The flashing should include a drip edge, which in many cases is smaller than the drip typically found in cavity wall construction, such as a flashing membrane, usually dark in color, or termination bars mechanically fastened and sealed to the air barrier to support the flashing for the life of the building. Flashings should be part of a system including end dams, and inside and outside corner boots, all installed with a sealant compatible with the surrounding materials and conditions. Rainscreen systems not using a mortared veneer do not require a mortar collection device.

As energy-efficiency requirements become more stringent, continuous insulation (ci) on the outside of the substrate is becoming common. The insulation is installed outboard of the air/water barrier unless the insulation is also the air barrier. If a drainage plane is used, it is installed between the veneer and the insulation, and not between the insulation and substrate.

Mesh drainage planes are being used much more frequently. Most drainage planes are 6 to 9.5 mm (1/4 to 3/8 in.) thick and consist of an open weave plastic mesh with a vapor-permeable water-resistant barrier (WRB) on one side. The mesh is installed with the barrier toward the outside of the building directly behind the rainscreen veneer. Having a drainage mesh is very important because it guarantees rapid drainage of liquid water and allows free air movement so water vapor can exit the cavity.

Most of the bulk water hitting the building envelope will be stopped and shed by the veneer, but some of it will get into the cavity in liquid form. Most will drain through the mesh, be collected by the flashing, and exit through the weep holes, but some of the liquid water will not be able to drain out because the water droplets will adhere to the cavity surfaces via surface tension, so liquid water will need to evaporate into water vapor before it can leave the cavity.

Condensation around metal wall penetrations can also be a source of water in the cavity. For example, metal screws used to fasten girts or insulation penetrating metal studs can conduct heat from the building interior into the cavity. When the colder air of the cavity hits the warmer screw heads, liquid water will condense around the heads. If these water drops are not allowed to evaporate, they may eventually cause corrosion and provide an environment for mold growth. Water vapor can penetrate smaller holes than liquid water can, so the installation of a drainage plane for rapid drying, adequate venting, and proper detailing and installation of all flashing components are extremely important in order to prevent vapor penetration to the substrate.

It is critical to take into account the effects of wind loads and thermal movement in a rainscreen design on the space between the veneer and substrate.
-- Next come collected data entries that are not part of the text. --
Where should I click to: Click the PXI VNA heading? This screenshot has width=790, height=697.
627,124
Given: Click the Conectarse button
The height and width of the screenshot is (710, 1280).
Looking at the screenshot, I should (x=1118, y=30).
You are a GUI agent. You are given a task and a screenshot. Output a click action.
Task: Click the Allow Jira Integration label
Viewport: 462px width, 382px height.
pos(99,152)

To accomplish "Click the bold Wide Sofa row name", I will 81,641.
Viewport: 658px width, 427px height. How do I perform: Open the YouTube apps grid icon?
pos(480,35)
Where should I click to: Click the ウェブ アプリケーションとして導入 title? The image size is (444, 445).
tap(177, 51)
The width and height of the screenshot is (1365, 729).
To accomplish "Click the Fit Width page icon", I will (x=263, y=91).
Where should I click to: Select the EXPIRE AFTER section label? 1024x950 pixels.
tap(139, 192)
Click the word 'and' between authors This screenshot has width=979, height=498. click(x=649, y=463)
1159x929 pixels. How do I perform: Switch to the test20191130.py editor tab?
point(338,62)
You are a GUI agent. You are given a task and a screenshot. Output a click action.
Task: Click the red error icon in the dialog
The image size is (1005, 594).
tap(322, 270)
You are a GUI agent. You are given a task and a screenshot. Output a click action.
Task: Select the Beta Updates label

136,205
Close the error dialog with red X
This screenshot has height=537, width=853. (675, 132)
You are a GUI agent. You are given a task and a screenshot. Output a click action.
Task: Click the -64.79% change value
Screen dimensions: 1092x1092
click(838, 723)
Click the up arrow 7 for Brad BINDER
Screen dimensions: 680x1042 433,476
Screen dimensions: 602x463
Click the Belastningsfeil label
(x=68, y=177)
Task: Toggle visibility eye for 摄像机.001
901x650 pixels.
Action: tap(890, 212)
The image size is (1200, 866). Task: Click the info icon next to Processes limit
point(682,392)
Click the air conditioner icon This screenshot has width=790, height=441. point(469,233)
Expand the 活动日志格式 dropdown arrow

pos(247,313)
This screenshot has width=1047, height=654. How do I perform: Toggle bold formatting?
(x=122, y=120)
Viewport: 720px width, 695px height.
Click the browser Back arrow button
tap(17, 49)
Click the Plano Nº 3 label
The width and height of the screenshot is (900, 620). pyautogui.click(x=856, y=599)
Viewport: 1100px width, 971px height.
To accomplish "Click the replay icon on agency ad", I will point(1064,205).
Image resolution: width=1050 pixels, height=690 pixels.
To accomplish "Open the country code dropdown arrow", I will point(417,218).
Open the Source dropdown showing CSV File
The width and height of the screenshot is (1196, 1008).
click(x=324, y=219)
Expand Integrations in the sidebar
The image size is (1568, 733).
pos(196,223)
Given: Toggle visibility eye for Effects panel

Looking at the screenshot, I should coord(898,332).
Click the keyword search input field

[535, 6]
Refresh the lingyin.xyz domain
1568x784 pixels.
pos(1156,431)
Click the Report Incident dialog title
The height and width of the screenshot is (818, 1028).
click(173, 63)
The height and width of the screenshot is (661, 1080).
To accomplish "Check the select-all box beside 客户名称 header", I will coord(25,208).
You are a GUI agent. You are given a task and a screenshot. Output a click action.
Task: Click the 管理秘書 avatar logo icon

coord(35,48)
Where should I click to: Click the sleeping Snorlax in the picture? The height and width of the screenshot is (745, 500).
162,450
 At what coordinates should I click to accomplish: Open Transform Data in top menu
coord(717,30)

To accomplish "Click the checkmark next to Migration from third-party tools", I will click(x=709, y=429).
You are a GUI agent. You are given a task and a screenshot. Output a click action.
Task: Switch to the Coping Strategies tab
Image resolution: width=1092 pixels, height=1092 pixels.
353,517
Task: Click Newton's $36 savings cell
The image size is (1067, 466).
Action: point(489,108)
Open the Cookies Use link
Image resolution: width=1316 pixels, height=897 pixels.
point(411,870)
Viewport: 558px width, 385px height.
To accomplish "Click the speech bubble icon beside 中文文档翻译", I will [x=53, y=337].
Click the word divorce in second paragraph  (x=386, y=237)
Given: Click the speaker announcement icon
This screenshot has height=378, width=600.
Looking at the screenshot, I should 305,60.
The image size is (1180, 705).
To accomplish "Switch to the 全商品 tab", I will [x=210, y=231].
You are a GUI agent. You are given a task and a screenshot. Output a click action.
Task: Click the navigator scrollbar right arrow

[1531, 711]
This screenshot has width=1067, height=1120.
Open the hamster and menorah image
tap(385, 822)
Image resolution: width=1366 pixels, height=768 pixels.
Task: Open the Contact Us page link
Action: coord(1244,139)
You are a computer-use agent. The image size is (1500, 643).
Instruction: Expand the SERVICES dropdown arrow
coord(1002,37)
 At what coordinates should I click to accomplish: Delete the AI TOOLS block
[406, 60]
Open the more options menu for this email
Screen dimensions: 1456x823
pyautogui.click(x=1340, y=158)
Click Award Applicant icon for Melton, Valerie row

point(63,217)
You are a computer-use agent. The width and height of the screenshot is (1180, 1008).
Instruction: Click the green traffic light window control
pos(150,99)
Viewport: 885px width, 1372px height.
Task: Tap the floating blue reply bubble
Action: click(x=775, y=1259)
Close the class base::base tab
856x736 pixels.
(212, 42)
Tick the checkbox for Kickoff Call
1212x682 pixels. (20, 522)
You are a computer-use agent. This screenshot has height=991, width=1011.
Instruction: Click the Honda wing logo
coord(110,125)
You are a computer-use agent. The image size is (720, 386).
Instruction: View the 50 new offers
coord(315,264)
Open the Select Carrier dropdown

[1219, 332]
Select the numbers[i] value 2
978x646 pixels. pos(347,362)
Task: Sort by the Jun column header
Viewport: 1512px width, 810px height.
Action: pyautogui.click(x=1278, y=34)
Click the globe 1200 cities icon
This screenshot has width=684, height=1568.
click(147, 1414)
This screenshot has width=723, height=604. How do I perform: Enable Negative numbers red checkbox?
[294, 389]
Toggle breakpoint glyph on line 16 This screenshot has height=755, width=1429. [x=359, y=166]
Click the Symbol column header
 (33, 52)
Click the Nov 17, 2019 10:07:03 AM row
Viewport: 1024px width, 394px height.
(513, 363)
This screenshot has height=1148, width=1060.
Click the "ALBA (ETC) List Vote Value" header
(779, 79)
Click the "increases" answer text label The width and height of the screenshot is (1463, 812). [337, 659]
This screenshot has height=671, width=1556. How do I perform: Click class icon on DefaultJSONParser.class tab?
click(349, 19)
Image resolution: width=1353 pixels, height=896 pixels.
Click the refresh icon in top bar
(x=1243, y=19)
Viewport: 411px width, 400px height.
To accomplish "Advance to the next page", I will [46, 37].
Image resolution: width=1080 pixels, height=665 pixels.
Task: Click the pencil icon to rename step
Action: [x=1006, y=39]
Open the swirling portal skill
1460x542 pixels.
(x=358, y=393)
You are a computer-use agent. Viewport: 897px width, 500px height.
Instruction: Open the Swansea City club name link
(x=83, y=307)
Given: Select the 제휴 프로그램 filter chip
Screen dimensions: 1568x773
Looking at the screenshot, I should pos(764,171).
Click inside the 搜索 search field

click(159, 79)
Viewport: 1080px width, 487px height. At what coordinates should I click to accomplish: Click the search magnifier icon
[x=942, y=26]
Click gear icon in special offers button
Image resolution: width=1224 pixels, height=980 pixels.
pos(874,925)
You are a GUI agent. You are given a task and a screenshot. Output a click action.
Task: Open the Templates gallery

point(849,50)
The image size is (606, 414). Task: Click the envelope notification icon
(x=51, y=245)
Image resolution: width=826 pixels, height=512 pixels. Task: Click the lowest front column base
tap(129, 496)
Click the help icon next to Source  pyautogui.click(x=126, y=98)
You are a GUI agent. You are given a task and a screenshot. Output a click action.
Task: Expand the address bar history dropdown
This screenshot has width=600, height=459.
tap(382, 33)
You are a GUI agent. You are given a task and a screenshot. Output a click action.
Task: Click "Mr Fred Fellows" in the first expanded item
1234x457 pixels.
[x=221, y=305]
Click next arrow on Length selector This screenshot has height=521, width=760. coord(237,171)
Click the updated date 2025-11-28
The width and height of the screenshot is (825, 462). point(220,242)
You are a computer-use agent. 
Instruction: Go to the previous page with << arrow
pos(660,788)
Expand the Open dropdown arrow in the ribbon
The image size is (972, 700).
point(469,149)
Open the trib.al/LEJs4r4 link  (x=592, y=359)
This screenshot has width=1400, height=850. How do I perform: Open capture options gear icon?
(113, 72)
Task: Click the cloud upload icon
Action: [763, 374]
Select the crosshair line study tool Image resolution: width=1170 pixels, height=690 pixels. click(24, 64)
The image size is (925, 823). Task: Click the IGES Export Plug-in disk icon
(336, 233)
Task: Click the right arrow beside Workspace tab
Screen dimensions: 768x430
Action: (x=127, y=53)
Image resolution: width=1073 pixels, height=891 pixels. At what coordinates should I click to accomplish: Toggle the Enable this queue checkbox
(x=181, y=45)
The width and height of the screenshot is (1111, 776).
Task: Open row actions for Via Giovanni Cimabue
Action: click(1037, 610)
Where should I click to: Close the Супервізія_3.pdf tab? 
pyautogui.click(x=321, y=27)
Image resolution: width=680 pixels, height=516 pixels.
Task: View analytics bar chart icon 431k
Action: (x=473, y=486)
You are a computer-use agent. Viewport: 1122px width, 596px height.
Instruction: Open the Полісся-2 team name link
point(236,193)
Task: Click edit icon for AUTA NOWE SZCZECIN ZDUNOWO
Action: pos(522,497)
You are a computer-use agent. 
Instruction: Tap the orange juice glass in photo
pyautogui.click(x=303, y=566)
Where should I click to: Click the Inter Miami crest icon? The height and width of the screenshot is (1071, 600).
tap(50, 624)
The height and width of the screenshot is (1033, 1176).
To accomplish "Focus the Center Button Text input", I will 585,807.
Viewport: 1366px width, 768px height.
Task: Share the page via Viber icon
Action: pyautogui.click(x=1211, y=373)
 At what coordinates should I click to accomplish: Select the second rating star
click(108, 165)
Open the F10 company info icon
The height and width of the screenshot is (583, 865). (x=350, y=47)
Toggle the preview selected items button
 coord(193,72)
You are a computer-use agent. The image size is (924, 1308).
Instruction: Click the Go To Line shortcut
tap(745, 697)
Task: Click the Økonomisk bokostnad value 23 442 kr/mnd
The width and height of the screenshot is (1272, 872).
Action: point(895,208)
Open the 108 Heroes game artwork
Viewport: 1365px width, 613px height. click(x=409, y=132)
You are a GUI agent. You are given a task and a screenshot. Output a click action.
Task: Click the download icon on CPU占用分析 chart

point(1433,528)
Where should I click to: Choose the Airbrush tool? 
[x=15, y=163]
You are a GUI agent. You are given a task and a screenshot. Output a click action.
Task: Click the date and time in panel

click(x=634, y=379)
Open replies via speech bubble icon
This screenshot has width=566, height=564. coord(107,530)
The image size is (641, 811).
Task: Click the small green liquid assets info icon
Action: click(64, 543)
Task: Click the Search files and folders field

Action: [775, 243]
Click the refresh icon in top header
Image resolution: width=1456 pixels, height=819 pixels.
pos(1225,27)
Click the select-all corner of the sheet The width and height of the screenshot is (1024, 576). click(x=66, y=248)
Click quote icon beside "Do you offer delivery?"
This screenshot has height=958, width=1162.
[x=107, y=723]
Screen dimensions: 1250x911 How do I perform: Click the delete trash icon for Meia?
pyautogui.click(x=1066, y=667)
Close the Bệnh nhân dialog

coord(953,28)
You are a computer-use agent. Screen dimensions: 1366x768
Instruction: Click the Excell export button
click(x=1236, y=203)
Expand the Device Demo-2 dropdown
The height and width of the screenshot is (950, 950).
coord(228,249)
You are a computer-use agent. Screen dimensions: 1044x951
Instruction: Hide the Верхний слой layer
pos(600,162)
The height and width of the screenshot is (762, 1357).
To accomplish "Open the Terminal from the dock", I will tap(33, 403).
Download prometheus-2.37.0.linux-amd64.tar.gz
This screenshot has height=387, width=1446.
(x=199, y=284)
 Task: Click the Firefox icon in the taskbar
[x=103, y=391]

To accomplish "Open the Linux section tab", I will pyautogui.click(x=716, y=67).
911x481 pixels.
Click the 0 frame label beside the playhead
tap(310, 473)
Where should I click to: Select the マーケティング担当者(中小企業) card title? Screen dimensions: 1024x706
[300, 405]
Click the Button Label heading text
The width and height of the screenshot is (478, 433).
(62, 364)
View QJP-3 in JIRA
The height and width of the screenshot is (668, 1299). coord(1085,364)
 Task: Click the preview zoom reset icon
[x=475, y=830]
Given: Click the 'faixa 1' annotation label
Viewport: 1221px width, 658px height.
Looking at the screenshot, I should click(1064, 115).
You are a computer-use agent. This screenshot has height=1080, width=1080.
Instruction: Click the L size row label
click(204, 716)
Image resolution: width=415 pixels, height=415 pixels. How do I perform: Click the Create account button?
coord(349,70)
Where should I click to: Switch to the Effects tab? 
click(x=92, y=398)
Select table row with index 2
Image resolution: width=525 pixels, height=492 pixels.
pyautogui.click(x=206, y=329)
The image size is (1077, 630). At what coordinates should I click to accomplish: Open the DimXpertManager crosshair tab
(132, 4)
With only an open airspace, wind loads and thermal movement can close the gap between the rainscreen and the substrate, allowing capillary action to drive moisture through any gaps in the air/moisture barrier. A mesh drainage plane guarantees there will always be space, so liquid water will be able to run down the air/moisture barrier and out the bottom of the wall, while moist air containing water vapor will be able to move freely out of the cavity.

Vents are also a vital component of a rainscreen wall system because without adequate venting, air will not be able to move freely in and out of the cavity. They must be adequately sized to allow for rapid pressure equalization between the cavity and the exterior, and shielded from direct rain and snow entry.

Pressure-equalized rainscreen wall systems

View of the air and vapor barrier, girts, and terra cotta corner detail.[4]
View of the air and vapor barrier, girts, and terra cotta corner detail.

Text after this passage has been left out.